◆ REQUIREMENT:
From the author biographies, extract the passage that begins with the words containing "Carolyn Forché is" and ends with "Africa, and France.", copying it word for word.

◆ PROVIDED TEXT:
************

Brian Turner is the author of two poetry collections, Phantom Noise and Here, Bullet, which won the 2005 Beatrice Hawley Award, the 2006 Pen Center USA Award, and the 2007 Poets Prize. His memoir is My Life as a Foreign Country. Turner served in the US Army for seven years, including one year as an infantry team leader in Iraq. His poetry appeared in Voices in Wartime, and he was featured in Operation Homecoming, a documentary of firsthand accounts of American servicemen and women. In 2009 Turner won a United States Artists Fellowship.
Kim Barnes's first memoir, In the Wilderness: Coming of Age in Unknown Country, was a Pulitzer Prize finalist, received the PEN/Jerard Fund Award, and the Pacific Northwest Booksellers Award. Her second memoir, Hungry for the World, was a Borders Books New Voices Selection. She is the author of three novels: Finding Caruso; A Country Called Home, winner of the 2009 PEN Center USA Award in Fiction; and In the Kingdom of Men. A former Idaho-Writer-in-Residence, she now teaches in the Master of Fine Arts Creative Writing program at the University of Idaho.
Ben Fountain's story collection, Brief Encounters with Che Guevara, won the 2007 PEN/Hemingway Award and a Whiting Award. His novel, Billy Lynn's Long Halftime Walk, a finalist for the National Book Award, won the 2012 National Book Critics Circle Award, and The Los Angeles Times Book Award. Currently he is the University Chair in Creative Writing at Texas State University.
Carolyn Forché is the author of four poetry collections. Her first, Gathering The Tribes, won the Yale Series of Younger Poets Award. In 1977 she received a Guggenheim Foundation Fellowship, which enabled her to travel to El Salvador, where she worked as a human rights advocate. Her second collection, The Country Between Us, received the Poetry Society of America's Alice Fay di Castagnola Award, and was the Lamont Selection of the Academy of American Poets. Her third collection, The Angel of History, won The Los Angeles Times Book Award. Her fourth collection is Blue Hour. She edited the landmark anthology Against Forgetting: Twentieth-Century Poetry of Witness, in which 140 poets bear witness to war, torture, exile, and repression. Currently she is writing a memoir about her times in El Salvador, Lebanon, South Africa, and France.

************

A block of data
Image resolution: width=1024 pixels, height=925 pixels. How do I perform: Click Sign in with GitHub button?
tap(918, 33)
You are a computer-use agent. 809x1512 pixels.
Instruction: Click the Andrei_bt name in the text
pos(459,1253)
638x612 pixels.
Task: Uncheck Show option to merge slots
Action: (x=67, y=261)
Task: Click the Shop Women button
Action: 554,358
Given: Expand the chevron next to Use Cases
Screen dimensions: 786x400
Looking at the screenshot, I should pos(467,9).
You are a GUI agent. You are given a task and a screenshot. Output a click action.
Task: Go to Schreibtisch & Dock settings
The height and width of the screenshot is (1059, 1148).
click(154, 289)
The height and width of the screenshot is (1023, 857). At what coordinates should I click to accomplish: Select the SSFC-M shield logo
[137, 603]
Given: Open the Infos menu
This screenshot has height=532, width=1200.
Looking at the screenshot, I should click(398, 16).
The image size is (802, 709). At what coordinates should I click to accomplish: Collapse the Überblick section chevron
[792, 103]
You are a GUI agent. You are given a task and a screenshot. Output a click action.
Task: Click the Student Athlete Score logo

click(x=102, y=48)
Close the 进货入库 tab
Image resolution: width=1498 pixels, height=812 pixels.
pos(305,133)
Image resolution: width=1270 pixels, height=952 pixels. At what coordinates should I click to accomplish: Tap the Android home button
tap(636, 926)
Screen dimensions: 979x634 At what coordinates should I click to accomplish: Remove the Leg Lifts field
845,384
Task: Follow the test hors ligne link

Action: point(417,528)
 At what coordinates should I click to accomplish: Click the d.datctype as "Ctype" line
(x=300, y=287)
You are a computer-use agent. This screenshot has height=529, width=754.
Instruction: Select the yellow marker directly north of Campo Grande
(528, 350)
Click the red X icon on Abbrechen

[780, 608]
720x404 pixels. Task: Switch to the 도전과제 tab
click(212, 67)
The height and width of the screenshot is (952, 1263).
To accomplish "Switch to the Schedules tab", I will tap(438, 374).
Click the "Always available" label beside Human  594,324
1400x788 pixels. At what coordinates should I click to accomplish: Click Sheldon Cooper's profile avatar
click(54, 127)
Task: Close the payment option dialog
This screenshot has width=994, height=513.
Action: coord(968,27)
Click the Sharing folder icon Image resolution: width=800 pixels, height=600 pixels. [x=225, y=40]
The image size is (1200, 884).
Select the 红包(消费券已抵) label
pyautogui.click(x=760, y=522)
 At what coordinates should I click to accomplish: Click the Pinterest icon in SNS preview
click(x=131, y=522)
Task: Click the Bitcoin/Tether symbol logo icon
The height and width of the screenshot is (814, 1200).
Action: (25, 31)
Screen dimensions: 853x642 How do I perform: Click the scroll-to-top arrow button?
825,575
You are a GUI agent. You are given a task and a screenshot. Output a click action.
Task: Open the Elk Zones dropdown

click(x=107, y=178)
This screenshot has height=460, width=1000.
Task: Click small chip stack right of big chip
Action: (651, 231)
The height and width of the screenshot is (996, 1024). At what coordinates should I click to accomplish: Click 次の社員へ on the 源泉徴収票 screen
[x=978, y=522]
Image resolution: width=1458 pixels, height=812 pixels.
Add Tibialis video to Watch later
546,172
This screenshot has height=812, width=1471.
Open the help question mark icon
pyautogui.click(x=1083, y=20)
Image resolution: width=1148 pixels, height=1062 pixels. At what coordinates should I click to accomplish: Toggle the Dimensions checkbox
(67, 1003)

************

◆ RESULT OF THIS EXERCISE:
Carolyn Forché is the author of four poetry collections. Her first, Gathering The Tribes, won the Yale Series of Younger Poets Award. In 1977 she received a Guggenheim Foundation Fellowship, which enabled her to travel to El Salvador, where she worked as a human rights advocate. Her second collection, The Country Between Us, received the Poetry Society of America's Alice Fay di Castagnola Award, and was the Lamont Selection of the Academy of American Poets. Her third collection, The Angel of History, won The Los Angeles Times Book Award. Her fourth collection is Blue Hour. She edited the landmark anthology Against Forgetting: Twentieth-Century Poetry of Witness, in which 140 poets bear witness to war, torture, exile, and repression. Currently she is writing a memoir about her times in El Salvador, Lebanon, South Africa, and France.